*Stored records:*
● ● ●
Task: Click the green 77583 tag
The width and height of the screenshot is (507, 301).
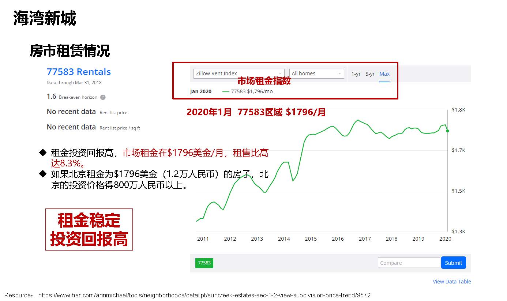Action: pos(204,263)
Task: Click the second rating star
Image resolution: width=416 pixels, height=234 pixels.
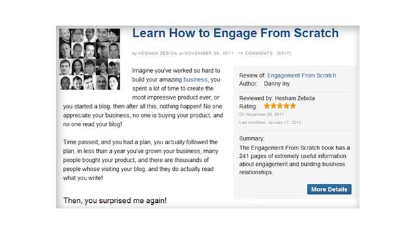Action: click(273, 106)
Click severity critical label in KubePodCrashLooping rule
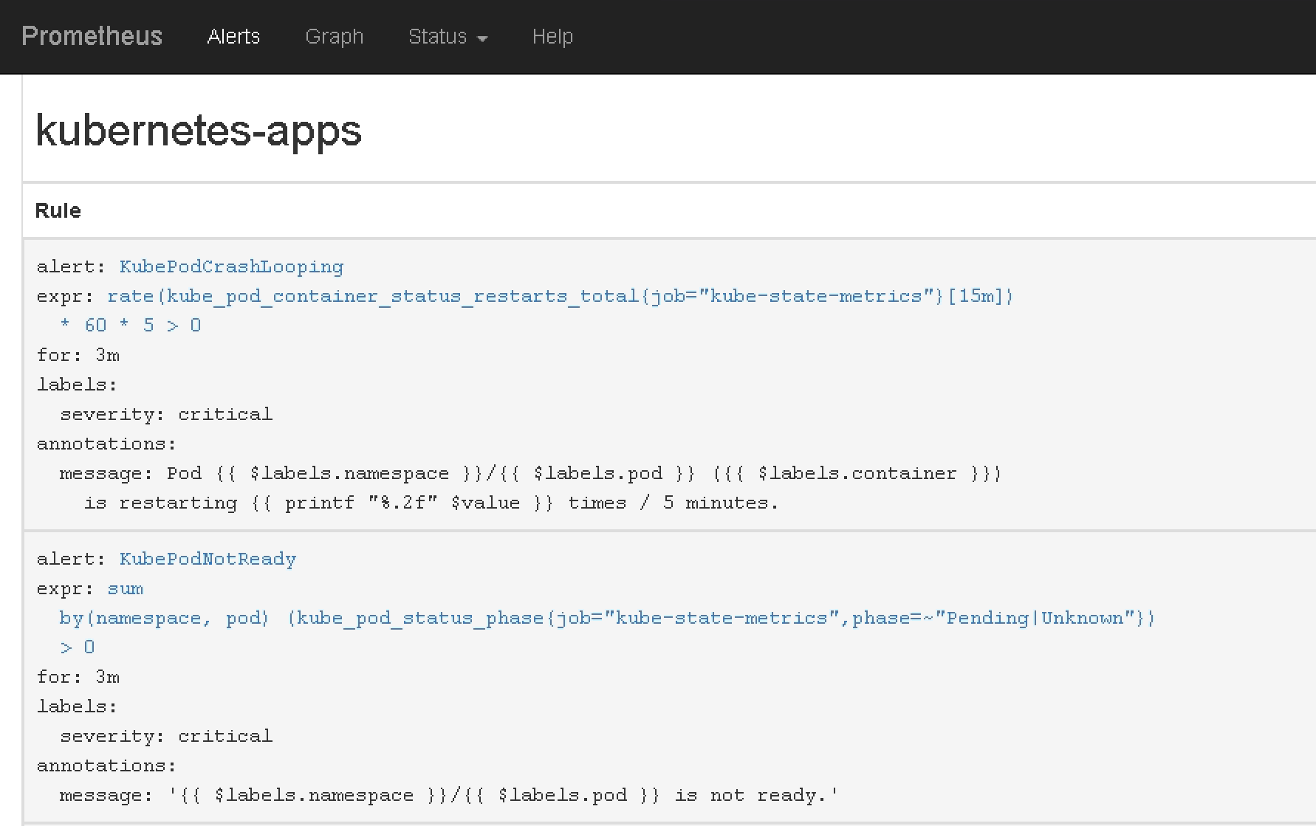This screenshot has height=826, width=1316. 166,414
● ● ●
*ASSIGNED TASK:* Every entry above should be printed again exactly, except for the pictures.

*OUTPUT OF THE TASK:*
Task: Click the green 77583 tag
The width and height of the screenshot is (507, 301).
Action: pos(204,263)
Task: Click the second rating star
Image resolution: width=416 pixels, height=234 pixels.
Action: click(273, 106)
Click severity critical label in KubePodCrashLooping rule
This screenshot has height=826, width=1316. 166,414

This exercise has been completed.